§ WHAT IS REQUIRED: Print the lines below from the line with "The height and" to the line with "Instruction: Click the" exactly, keeping both ends, and print no pictures.

§ EXTRACTED ENTRIES:
.....
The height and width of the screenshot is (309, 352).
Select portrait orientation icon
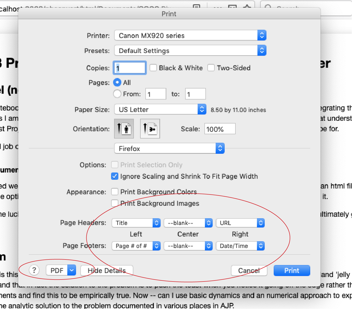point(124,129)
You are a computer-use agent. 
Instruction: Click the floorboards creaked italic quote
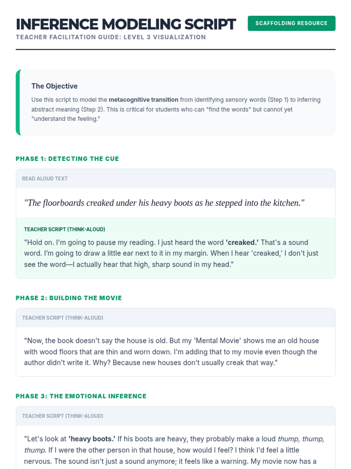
.....
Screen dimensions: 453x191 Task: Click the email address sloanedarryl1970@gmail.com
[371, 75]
.....
§ RESULT OF THIS TASK:
The height and width of the screenshot is (309, 352).
Select portrait orientation icon
point(124,129)
You are a computer-use agent. 
Instruction: Click the floorboards creaked italic quote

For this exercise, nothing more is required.